Quanti abiti abbiamo visto a Milano in questi giorni fitti di sfilate e di presentazioni? Tantissimi e per tutti i gusti. Ma di questa moltitudine, quanti erano moda nella sua accezione più contemporanea, cioè linguaggio e dispositivo attivatore di esperienze e di rappresentazione di sé? Il numero non supera le dita di una mano. E va bene così, c'è quello che chiede un mercato sempre più vasto e c'è quello che soddisfa un pubblico sempre più esigente, che cerca nel fashion un'esperienza estetica che lo faccia sentire speciale.
Ma alcuni italiani, quelli delle ultime generazioni, quelli costretti a lottare con orari impossibili e molto altro ancora, ci hanno ricordato quanto può essere entusiasmante una collezione tanto spericolata da essere di ricerca, ma insieme bella e in sintonia con il corpo che la abita. Gabriele Colangelo, classe 1975, non ha avuto paura di lasciarsi guidare dalla materia, di assecondarla, ma anche piegarla a lavorazioni portate al limite della resistenza. L'agugliatura ha permesso che i tessuti più diversi, dallo chiffon alla pelliccia, si trasformassero in forme scultoree scolpite dai bagliori dei cristalli. Forme consistenti ma dotate di leggerezza. Corrose magicamente, trasfigurate da un morphing visionario che usa la ricchezza dei grigi che arrivano stremati all'azzurro lucente accennato poi dal verderame e dagli ossidi, per far affiorare strati geologici di epoche lontanissime e dimenticate.
Marco de Vincenzo, alla sua seconda sfilata milanese, ha deciso di definire una sua personalissima grammatica. È partito dalle suggestioni di un palazzo mediceo, dai decori austeri, dagli arazzi, per poi disintegrarli e usare solo quello che era funzionale alla sua idea di minimal contemporaneo. Così ha usato colori come il marrone e il grigio senza però dimenticare il bianco e il nero, a volte impastati in cromie inattese, che hanno dato nuova lettura alla silhouette. Una figura ritagliata dai contrasti tra linee nette e movimenti improvvisi, che trovano nella lycra metallizata di un marrone siderale, inedita opulenza.
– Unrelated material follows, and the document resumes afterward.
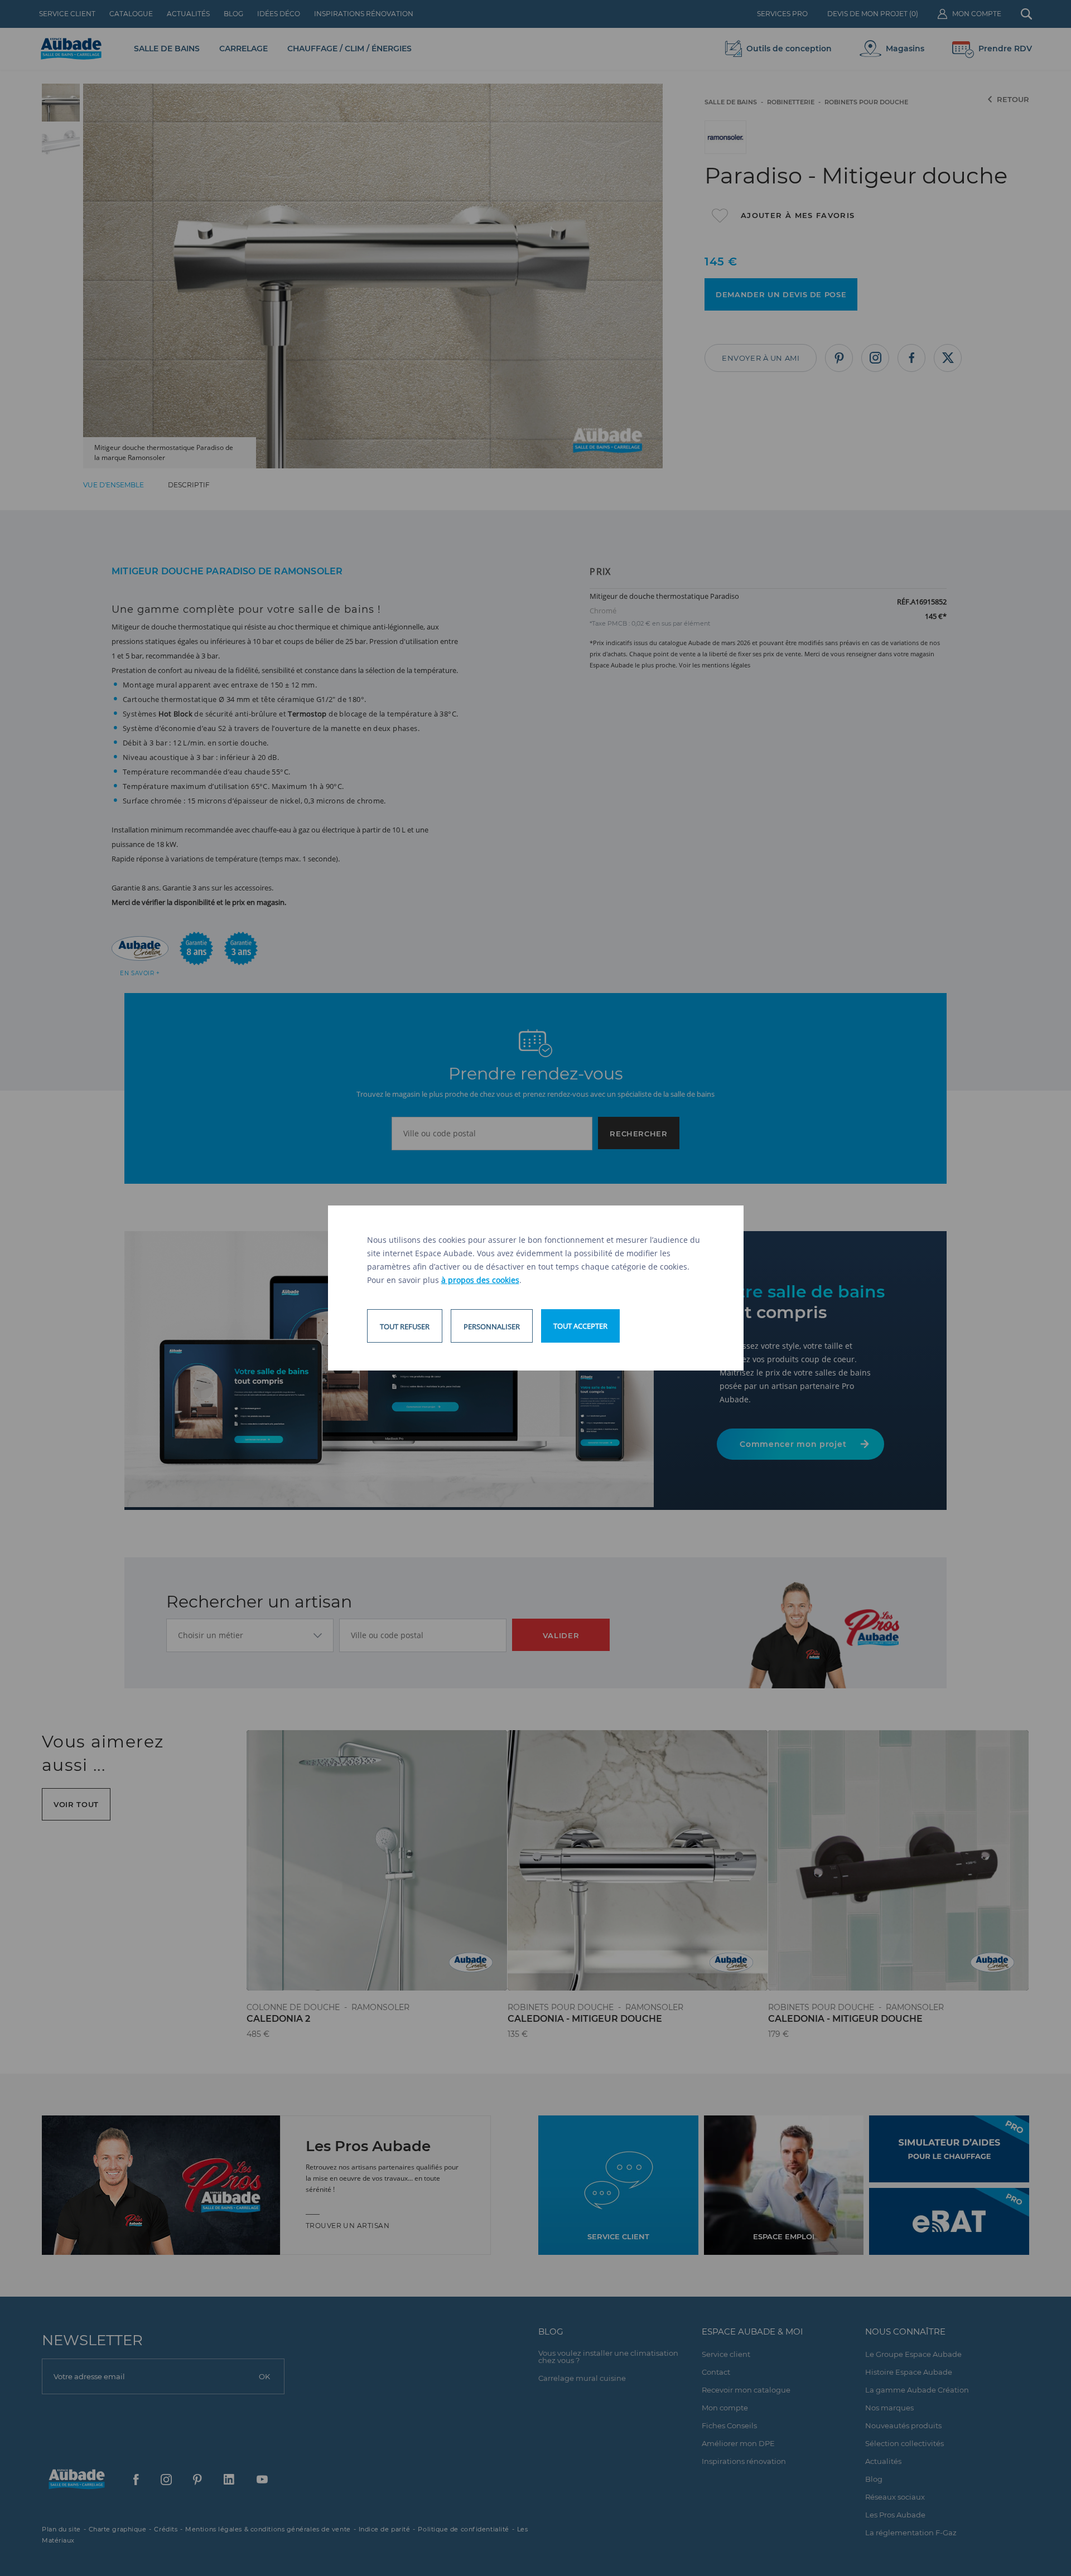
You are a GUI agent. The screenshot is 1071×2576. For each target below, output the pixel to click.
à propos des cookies (480, 1280)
Anche Sergio Zambon, il più maturo per esperienza, ha guardato il passato. Un pretesto per surfare concettualmente nel tempo. Ha pensato alla Roma antica: alla corona d'alloro e al peplo che nella sua immaginazione si sono trasformati, sono diventati altro per ammiccare alla straordinaria sartoria romana degli anni Sessanta contaminata però dalla vitalità della Swinging London. In un mix di funzionalità, fun e lusso. Collezioni speciali di autori molto diversi tra loro. Che hanno dimostrato come sia ancora possibile dare una nuova leggibilità alla struttura del corpo, muovendosi in quel sentiero segnato da ricerca, qualità, artigianato in cui si può ridefinire ancora una volta l'inconfondibile carattere italiano.